> _ASSIGNMENT_
What lines in the listing include "next"? Return a copy of each.

> _DATA SHOWN_

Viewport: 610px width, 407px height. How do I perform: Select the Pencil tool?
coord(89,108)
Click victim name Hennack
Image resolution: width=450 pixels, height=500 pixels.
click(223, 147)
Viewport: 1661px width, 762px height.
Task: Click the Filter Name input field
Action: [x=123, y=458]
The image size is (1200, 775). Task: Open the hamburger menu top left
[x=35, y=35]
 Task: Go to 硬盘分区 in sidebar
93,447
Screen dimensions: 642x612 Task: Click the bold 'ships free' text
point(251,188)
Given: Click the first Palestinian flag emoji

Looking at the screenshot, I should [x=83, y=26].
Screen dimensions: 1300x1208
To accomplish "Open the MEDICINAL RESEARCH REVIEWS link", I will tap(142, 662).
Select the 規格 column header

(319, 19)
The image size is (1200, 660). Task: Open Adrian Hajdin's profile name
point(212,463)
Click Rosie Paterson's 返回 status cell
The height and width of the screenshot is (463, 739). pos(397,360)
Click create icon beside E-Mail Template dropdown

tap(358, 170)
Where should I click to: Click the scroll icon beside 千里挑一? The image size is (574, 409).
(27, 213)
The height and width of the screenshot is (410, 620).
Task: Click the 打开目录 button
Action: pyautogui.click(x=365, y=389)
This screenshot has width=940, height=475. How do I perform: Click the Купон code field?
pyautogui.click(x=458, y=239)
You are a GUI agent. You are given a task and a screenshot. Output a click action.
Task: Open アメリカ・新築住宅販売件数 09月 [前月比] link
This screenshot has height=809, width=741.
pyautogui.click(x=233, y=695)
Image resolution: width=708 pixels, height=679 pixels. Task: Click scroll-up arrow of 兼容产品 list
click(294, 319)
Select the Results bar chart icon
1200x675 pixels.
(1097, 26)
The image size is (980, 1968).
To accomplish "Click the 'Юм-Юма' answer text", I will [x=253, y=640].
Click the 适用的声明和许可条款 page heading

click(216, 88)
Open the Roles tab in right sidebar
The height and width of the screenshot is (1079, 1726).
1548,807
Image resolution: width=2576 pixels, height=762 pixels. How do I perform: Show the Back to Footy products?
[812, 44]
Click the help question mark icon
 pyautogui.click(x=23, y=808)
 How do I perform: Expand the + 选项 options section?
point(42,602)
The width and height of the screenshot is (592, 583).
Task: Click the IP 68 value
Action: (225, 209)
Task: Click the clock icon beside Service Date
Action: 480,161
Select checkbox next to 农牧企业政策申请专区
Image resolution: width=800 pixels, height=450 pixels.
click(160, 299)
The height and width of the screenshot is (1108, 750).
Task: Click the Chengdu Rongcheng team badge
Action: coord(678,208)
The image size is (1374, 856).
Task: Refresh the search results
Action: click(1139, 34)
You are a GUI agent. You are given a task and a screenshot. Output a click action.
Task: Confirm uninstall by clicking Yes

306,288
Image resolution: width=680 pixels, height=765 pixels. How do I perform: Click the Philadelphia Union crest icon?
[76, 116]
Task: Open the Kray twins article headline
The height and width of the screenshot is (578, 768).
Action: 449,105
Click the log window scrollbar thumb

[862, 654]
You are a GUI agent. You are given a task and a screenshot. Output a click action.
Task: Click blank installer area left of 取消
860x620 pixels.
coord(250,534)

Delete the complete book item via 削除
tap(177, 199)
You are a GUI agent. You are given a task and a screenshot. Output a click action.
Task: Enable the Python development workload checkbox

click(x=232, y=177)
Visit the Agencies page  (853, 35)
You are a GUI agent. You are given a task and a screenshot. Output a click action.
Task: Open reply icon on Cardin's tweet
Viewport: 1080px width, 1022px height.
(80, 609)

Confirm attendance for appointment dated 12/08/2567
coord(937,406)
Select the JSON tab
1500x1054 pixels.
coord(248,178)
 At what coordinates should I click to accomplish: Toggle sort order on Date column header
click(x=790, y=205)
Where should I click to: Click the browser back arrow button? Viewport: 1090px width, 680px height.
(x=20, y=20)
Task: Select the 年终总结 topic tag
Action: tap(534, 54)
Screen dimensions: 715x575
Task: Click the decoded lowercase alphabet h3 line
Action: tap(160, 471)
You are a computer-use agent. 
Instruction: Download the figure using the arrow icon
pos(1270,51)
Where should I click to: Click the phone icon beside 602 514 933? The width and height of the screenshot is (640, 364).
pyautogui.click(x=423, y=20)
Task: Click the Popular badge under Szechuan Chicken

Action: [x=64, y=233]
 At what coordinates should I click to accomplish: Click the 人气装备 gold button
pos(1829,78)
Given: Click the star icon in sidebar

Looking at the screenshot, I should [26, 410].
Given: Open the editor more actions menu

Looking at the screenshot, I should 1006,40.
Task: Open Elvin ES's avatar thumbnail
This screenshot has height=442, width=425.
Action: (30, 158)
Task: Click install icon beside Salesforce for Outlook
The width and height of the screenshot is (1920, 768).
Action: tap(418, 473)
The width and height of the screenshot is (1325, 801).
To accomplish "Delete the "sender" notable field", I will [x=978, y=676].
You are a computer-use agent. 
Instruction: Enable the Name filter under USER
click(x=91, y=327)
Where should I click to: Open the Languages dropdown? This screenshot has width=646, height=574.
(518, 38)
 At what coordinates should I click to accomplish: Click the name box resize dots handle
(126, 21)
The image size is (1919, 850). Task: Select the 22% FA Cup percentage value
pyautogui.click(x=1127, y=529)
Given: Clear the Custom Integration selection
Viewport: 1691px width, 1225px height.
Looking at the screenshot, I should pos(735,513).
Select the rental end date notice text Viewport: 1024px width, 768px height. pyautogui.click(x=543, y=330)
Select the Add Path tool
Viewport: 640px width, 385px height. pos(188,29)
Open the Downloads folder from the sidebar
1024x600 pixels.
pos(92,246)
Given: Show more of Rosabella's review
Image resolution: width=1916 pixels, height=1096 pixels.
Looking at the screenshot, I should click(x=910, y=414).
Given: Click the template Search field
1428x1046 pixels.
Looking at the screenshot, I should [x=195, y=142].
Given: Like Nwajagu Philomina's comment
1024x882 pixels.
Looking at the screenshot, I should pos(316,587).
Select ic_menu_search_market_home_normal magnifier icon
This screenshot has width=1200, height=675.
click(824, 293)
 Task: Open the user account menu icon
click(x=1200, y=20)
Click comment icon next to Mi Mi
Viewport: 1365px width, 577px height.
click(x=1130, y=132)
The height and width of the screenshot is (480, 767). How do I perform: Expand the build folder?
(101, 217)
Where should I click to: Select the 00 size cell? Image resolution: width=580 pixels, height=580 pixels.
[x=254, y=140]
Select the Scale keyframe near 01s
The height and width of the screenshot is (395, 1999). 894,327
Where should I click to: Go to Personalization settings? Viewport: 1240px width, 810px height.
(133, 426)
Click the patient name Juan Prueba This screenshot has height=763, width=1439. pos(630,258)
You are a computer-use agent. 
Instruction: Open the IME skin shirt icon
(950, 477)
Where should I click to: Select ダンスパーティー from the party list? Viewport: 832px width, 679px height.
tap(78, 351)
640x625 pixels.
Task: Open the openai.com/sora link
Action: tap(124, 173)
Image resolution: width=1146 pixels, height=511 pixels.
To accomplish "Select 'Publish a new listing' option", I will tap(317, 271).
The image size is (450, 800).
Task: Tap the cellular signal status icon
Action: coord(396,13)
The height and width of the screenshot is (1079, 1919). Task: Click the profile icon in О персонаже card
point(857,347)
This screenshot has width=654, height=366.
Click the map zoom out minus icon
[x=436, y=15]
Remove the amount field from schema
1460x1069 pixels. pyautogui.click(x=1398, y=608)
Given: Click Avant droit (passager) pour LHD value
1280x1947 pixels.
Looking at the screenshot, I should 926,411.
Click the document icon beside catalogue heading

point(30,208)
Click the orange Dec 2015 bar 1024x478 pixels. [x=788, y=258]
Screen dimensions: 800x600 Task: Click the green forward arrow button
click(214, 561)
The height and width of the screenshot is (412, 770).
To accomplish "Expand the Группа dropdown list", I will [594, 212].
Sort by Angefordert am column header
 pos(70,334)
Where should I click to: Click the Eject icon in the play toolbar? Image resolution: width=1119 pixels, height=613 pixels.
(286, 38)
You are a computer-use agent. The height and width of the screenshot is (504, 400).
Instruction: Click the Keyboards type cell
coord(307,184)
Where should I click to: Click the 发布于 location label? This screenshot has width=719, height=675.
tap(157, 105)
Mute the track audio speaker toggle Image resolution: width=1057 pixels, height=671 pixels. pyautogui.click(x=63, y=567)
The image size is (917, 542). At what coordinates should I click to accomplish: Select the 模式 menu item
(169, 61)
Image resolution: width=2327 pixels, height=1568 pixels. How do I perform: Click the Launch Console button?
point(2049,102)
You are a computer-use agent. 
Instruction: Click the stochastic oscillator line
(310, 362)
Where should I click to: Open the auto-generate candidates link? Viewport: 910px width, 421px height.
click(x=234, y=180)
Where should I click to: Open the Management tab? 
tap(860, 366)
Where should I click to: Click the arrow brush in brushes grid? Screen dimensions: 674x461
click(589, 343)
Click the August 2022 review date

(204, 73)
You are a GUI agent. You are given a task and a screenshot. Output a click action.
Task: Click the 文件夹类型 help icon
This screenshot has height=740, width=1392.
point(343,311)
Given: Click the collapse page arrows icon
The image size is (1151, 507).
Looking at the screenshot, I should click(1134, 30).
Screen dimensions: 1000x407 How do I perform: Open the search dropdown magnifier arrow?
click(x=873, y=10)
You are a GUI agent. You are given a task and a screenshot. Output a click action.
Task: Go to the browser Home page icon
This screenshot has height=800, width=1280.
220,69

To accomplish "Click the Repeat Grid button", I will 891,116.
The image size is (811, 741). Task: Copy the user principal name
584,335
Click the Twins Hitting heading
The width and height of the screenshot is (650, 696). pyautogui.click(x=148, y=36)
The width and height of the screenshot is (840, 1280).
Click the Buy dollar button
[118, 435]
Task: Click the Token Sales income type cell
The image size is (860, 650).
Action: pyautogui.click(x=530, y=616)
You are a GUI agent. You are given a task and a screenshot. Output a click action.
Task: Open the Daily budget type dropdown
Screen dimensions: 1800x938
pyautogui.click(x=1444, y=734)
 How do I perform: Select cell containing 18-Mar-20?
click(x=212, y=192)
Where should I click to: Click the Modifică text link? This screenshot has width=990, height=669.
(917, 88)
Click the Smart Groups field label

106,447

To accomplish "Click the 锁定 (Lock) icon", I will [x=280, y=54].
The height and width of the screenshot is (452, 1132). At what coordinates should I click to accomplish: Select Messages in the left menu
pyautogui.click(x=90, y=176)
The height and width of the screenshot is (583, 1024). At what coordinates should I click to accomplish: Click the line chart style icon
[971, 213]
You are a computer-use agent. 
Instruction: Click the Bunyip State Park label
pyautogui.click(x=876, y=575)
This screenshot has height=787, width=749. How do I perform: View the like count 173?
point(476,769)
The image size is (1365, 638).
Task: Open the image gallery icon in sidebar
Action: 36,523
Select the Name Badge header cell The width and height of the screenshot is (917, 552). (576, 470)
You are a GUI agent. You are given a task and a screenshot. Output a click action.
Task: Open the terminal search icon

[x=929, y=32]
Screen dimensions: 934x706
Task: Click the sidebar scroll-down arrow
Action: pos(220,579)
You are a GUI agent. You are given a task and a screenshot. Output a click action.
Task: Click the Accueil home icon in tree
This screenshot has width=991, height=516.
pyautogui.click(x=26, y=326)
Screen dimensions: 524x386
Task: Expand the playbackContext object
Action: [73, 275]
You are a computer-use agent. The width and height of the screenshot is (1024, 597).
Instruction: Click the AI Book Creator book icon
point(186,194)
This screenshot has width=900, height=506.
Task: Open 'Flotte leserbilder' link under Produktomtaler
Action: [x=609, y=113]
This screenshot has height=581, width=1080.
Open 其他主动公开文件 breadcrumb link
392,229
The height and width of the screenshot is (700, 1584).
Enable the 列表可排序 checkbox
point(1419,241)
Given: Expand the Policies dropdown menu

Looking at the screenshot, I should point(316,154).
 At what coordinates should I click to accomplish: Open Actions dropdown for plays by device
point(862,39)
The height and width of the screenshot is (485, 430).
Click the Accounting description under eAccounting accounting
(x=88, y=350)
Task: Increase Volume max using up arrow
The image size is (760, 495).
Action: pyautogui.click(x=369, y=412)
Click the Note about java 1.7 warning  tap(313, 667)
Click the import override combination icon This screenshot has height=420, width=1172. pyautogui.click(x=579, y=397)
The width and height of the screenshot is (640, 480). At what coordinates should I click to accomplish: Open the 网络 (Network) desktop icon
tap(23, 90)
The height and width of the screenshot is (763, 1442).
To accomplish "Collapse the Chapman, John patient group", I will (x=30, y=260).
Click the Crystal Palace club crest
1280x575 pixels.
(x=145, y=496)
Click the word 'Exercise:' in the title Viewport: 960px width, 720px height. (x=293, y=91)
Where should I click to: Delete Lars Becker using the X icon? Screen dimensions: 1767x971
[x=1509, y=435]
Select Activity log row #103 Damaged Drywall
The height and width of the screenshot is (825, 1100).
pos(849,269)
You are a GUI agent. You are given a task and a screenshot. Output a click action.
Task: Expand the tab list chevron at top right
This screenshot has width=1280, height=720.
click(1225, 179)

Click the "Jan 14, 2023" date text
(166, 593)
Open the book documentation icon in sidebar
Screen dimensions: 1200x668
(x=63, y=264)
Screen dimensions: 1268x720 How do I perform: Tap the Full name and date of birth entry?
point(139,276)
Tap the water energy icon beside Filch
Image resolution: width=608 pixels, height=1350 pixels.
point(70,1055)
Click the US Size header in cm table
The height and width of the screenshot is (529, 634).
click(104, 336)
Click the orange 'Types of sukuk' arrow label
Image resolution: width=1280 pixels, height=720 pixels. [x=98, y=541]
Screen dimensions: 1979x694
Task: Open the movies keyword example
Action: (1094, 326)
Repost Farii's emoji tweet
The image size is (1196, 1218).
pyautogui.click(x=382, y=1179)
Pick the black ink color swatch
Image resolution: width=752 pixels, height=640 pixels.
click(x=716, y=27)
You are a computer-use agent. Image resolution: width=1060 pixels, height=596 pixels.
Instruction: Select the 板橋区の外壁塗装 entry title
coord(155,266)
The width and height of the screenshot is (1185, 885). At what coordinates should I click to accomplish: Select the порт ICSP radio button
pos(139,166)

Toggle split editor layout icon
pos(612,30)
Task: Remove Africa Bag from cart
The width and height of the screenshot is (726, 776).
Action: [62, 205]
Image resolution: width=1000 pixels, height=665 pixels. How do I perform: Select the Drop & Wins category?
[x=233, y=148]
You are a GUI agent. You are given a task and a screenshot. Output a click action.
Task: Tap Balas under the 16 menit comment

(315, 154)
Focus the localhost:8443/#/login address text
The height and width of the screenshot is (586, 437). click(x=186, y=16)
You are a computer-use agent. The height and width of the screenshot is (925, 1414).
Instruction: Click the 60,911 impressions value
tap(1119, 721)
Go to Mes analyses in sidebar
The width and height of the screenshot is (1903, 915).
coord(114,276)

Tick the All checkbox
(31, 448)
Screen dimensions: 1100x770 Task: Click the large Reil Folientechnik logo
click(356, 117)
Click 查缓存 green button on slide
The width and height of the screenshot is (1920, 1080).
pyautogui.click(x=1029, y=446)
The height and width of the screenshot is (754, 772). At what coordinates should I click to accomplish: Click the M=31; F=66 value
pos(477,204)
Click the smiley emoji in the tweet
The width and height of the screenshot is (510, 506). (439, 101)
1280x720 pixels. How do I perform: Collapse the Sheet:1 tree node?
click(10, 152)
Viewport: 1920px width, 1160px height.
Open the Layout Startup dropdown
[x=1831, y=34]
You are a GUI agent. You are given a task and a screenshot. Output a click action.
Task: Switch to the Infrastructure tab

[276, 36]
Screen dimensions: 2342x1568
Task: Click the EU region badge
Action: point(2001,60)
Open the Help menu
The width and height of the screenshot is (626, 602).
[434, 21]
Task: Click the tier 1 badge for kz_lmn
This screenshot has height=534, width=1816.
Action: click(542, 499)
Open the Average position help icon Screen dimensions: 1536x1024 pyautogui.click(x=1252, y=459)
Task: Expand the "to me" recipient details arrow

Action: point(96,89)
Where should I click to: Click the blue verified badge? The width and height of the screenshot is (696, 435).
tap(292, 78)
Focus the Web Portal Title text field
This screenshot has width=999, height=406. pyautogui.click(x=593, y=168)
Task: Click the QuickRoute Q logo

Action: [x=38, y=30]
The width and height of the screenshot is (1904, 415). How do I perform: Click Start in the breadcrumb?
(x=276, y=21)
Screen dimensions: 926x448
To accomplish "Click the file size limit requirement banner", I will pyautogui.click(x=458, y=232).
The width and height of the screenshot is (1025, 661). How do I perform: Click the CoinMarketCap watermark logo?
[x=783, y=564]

> _SOLVED PROBLEM_
Select checkbox next to 农牧企业政策申请专区
Click comment icon next to Mi Mi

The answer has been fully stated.